FaceBook IP and Copyright
In regards to FaceBook, what you post up on your wall becomes the “Copyright IP” of FaceBook. When you post on Facebook, you give them “a non-exclusive, transferable, sub-licensable, royalty-free, worldwide license to use any IP content that you post on or in connection with Facebook (“IP License”).” Once your page options are set to “public,” all your posts are now public property and the property of FaceBook. Here is what FaceBook says under “Sharing Your Content and Information”:
“When you publish content or information using the Public setting, it means that you are allowing everyone, including people off of Facebook, to access and use that information, and to associate it with you (i.e., your name and profile picture).”
- There technically is no difference between the word, “permit” and “allow.”
Twitter IP and Copyright
Twitter officially informs its users that all content posted on their blog can be used by them and sent to all types of agencies and individuals to use as they wish.
The below excerpt by Consuelo Reinberg on the Twitter copyright and IP discussion is very useful:
“What launched a thousand blogs about tweeting and copyright, though, was that ESPN republished his Twitter feed – without his permission – further ticking him off and spurring him to add his two cents’ worth to the debate. Were his tweets entitled to copyright protection? Can one copyright a tweet? The legal experts’ answer to the first question: not a chance. And to the second: don’t bother.
As new communication technologies emerge, so do new copyright infringement questions. But copyrighting a tweet would be a difficult-to-make and hard-to-enforce legal claim – for many reasons. Most tweets cannot be copyrighted because of size, content and scènes à faire issues.”
There is currently no fixed regulation hindering the fair use utility of publicly shared twitter and FaceBook posts. Most importantly Twitter and FaceBook should be referenced as the source in addition to the poster.
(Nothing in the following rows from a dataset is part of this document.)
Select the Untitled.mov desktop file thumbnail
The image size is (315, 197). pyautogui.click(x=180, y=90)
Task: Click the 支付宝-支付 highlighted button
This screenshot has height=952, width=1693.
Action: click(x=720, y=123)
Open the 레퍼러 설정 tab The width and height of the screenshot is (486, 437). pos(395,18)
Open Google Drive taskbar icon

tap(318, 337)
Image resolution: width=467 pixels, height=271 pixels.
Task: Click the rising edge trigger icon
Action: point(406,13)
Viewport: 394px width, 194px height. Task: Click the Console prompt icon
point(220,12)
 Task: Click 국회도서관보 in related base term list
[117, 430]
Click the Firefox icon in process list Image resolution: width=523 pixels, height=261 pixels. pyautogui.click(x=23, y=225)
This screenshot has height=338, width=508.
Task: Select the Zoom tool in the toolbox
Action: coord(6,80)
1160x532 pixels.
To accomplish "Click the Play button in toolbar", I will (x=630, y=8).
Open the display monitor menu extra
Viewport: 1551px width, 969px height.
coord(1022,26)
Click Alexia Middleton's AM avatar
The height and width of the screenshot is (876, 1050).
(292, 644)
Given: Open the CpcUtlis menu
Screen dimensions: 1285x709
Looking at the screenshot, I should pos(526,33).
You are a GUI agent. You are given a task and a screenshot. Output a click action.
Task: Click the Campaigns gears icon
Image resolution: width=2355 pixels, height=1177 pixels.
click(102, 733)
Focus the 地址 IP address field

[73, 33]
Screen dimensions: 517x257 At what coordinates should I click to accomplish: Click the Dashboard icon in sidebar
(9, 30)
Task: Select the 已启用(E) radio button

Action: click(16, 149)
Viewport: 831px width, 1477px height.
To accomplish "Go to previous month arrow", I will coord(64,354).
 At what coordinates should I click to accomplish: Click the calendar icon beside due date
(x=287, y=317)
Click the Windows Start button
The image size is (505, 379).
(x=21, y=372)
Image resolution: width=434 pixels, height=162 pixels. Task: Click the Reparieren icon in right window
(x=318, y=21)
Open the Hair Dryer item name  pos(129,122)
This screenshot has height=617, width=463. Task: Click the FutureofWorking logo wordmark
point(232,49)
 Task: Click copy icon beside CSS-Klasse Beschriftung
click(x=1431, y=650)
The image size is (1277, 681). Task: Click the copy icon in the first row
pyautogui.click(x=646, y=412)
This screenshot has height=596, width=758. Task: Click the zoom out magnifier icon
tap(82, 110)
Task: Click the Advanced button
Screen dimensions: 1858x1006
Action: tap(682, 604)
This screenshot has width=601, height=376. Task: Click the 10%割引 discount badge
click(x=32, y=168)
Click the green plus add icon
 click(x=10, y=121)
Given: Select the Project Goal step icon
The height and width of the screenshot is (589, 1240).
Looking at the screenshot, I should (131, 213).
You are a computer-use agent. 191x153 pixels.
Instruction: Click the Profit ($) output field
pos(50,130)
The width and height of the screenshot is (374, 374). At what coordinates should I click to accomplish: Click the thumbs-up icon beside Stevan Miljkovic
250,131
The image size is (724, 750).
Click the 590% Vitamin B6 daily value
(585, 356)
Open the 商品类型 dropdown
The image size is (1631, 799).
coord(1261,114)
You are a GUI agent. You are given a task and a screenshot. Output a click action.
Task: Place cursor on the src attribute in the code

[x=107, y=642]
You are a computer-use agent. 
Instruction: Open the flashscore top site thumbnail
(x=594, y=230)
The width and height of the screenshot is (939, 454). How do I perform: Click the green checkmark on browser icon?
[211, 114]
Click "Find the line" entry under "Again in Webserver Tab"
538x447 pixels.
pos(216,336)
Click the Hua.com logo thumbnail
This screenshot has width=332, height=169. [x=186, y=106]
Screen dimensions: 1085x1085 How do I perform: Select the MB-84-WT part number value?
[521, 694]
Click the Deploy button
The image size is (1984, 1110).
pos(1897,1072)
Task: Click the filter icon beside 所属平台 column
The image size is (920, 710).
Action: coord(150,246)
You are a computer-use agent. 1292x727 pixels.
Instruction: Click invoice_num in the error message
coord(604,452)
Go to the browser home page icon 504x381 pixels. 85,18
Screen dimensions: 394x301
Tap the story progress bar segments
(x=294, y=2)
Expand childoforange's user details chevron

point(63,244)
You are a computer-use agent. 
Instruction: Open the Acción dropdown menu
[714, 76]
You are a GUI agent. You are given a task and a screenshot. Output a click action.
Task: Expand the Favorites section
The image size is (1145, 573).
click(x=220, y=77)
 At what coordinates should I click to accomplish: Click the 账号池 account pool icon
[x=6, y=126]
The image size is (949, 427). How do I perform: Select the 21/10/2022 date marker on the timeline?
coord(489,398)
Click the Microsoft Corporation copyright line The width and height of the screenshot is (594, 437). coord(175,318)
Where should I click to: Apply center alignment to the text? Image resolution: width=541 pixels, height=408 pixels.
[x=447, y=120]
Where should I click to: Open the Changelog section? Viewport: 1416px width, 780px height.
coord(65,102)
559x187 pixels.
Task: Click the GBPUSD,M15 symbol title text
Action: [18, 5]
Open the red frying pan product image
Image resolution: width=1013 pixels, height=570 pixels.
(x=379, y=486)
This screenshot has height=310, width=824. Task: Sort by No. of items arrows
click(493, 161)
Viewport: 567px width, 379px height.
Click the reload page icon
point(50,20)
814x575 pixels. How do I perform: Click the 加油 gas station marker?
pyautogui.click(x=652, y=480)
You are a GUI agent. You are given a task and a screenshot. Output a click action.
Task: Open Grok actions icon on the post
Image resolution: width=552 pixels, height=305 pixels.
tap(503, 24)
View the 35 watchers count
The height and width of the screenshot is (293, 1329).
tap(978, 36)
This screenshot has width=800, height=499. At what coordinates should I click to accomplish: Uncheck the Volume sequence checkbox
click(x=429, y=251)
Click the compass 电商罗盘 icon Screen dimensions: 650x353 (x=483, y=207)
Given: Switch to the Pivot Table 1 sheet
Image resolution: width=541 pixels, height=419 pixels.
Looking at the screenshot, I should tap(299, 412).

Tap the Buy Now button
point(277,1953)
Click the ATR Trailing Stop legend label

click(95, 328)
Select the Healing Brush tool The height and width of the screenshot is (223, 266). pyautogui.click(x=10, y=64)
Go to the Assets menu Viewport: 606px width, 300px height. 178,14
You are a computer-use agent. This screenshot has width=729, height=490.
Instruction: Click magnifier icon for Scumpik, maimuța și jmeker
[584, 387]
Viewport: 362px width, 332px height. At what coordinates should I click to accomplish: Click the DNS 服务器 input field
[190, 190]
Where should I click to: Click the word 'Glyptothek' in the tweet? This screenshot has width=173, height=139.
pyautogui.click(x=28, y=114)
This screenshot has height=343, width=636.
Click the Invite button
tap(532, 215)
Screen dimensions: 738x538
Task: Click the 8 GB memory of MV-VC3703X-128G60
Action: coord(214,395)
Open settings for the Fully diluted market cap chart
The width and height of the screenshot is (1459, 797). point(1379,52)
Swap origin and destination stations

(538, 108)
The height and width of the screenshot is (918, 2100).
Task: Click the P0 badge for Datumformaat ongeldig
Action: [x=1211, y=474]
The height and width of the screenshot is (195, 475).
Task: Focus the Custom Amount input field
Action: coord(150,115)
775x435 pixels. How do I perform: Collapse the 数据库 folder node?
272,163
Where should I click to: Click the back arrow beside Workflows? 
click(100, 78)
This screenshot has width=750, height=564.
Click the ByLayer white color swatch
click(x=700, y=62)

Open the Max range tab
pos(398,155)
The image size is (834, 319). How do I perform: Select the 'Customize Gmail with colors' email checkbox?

The poster’s name should also be mentioned as an important courtesy always. Of course, it is always better to seek permission first. It is important to be watchful of re-posting copyright infringed posts made on FaceBook which were made in violation of the rights of the actual website or person from which they were picked. In such cases, referencing FaceBook will not help as FaceBook strongly denies liability for posts on its platform made by all participant third parties.
As mentioned above, tweets are simply too short for you to be sued over; only when you take a whole bunch of serial, related tweets may you fall culpable.
More Advice on Copyrights
Twitter as well as Facebook have the “Embed” function which directly promote the sharing of people’s public posted content. Screengrabs that maintain the poster’s handle and the names of these websites are similar to the embedding of the posts and in the case of pictures, especially, may be the better option. However it must be realized that with screengrabs, if the original post is deleted (or edited) for some infringement, the copy made will not automatically seize to show (or be modified) and the publisher of the grab may now fall liable for maintaining illegitimate or controversial content. Andrew Beaujon discuses here [Can a news org publish someone’s Twitter photo?], how screengrabs are preferred ways to re-publish people’s photos from Social media under the fair use laws.
The BBC Editorial Guidelines and guidance from the Press Complaints Commission recommend consideration of the user’s privacy settings as noted from our review of FaceBook’s tos. They argue that it is more “acceptable to publish pictures if user has them in “public” setting than if privacy settings limit photos to a closed circle of contacts.” See: Journalism.co.uk
Finally, if looking for pictures to use freely, online, take advantage of the Google images creative commons search function. You may take from pictures labeled for reuse or for non commercial use (with or without modification) etc as applies.